La ropa dice mucho sobre uno y su época. Lo sabemos todos. Según Martínez Estrada en Radiografía de la pampa: “El traje es la vivienda que se lleva puesta. Acrecentar su valor hasta constituirlo rasgo fundamental, con detrimentos de otros muchos más humanos, es vivir disfrazados”. 

Esto vale para los que se decoran con ropa de marca, o como torta de casamiento, hasta los que se afean hasta el ridículo.
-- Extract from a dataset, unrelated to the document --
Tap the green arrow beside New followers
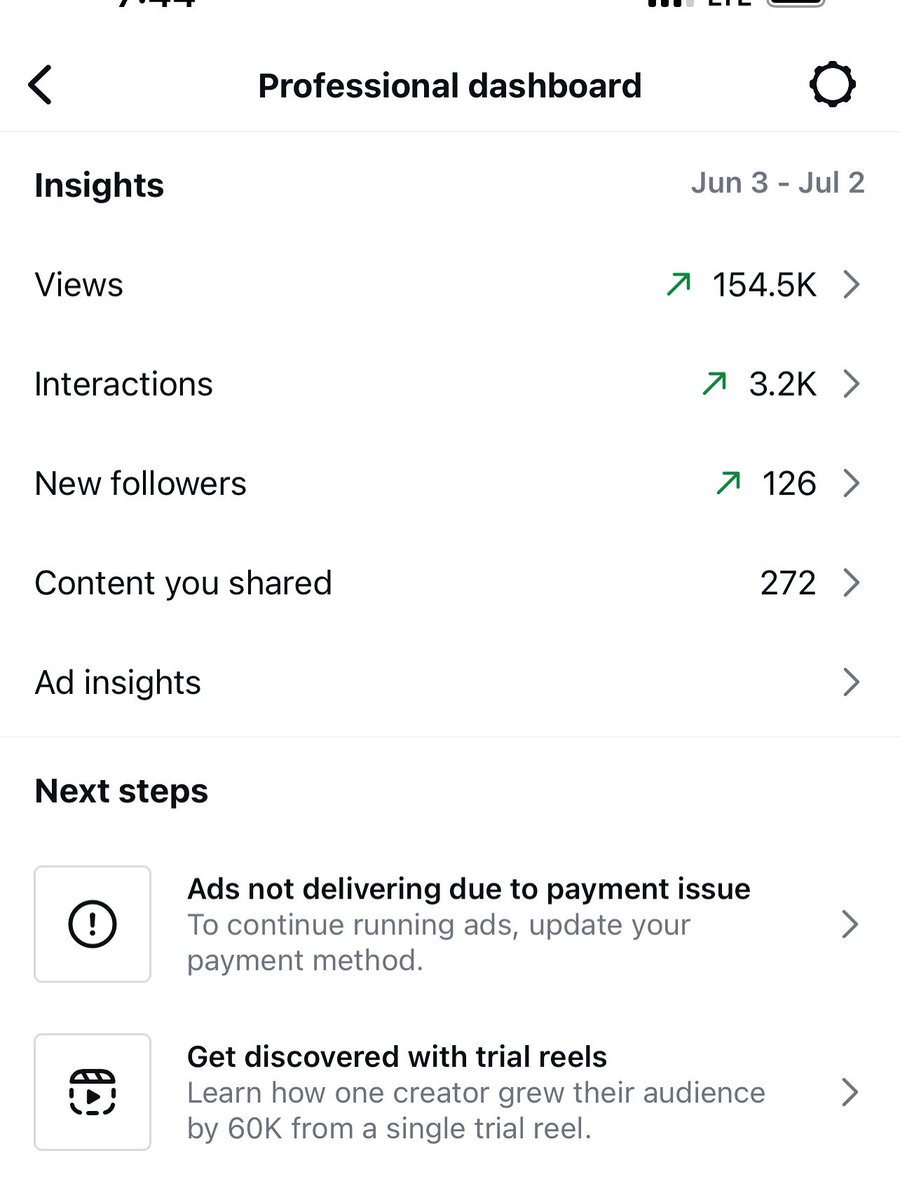This screenshot has width=900, height=1200. point(728,484)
Claro que ya pasó tanto tiempo de esta frase que vaya a saber uno si aún sigue vigente.

Yo creo que en ese plan de pintarse y tatuarse y ponerse piercings en todos lados, hay otro síntoma: el sistema ha pasado de vender la normalidad a vender también la anormalidad, la singularidad y al fin, “la rebelión”. No porque el sistema sea cool, sino porque es negocio, y además alguien tiene que poner la guita para que el mundo siga adelante.

Alessandro Baricco en “Next” analiza la globalización y la compara con la conquista del desierto y el tren que uniría las costas de EEUU. Y se pregunta quién financió esos procesos. La gente, es la respuesta. La conquista del desierto la pagaron los que viajaban en tren, los que ponían un negocio al lado de las vías, los que buscaban fortuna. La globalización cibernética la pagamos también nosotros, montando una página web, pagando una publicidad o una conexión a internet.

Esta modernidad, esta aparente rebelión, la de disfrazarse hasta dar risa (dicho cariñosamente), es algo parecido. Es el sistema dándote permiso para que te veas rebelde, pero para eso te obliga a pagar tinturas, tatuajes y piercings. Porque si no, ¿cómo sabría la gente común que sos rebelde en un mundo donde todos estamos domesticados por los algoritmos? Pintándote, tatuándote, disfrazándote. Los mismo que hicieron los punks décadas atrás.

Así, sin darse cuenta, la rebeldía alimenta el sistema que detesta. Es decir: uno cree que se está rebelando (y en cierta forma es verdad) pero mientras tanto inyectamos dinero al sistema. Tampoco quiero parecer un viejo vinagre. A veces quizá es solamente ganas de verse distinto. O de joder un poco. Charly o Bowie también se disfrazaban y se pintaban para escandalizar a los burgueses.

¿Qué sería ser rebelde, entonces, Chiabrando? Eso sí es difícil de responder. Ya queda poco margen. No ser un simple consumidor, ser desconfiado de todos los dogmas, no alinearse con las modas o los istmos es ser rebelde. Pero nada pone en crisis al sistema. Este sistema solamente corre peligro de sí mismo. La experiencia revolucionaria nos enseñó que el cambio sólo puede llegar desde adentro. Y dudo que suceda. Y si sucede, quizá aparezca algo peor.

Ya lo dijimos: el sistema te vende la normalidad y también la rebelión. Mirá si se iba a perder ese negocio. La normalidad de hace cincuenta años (ponele), que nos reunía más o menos a todos, se dividió en una, diez, cien “normalidades”. Pero nunca estás fuera del sistema. Y mucho menos lo ponés en crisis por no vestirte de bancario o de dócil trabajador municipal.

Además, y como si fuera poco, en esta moda se pone en juego aquello de “sé tú mismo”, “anímate a ser feliz”, etc. Porque si uno acepta que está satisfecho siendo parte de la manada, es como aceptar la mediocridad o la falta de iniciativa. El asunto es saber si se sale de una manada para caer en otra. No sea cosa que al ponernos una argolla nasal estilo vaca como símbolo de rebeldía, le estemos dando el gusto de calzarnos justo aquello cuya única función es volver más dóciles. A las vacas, a la gente.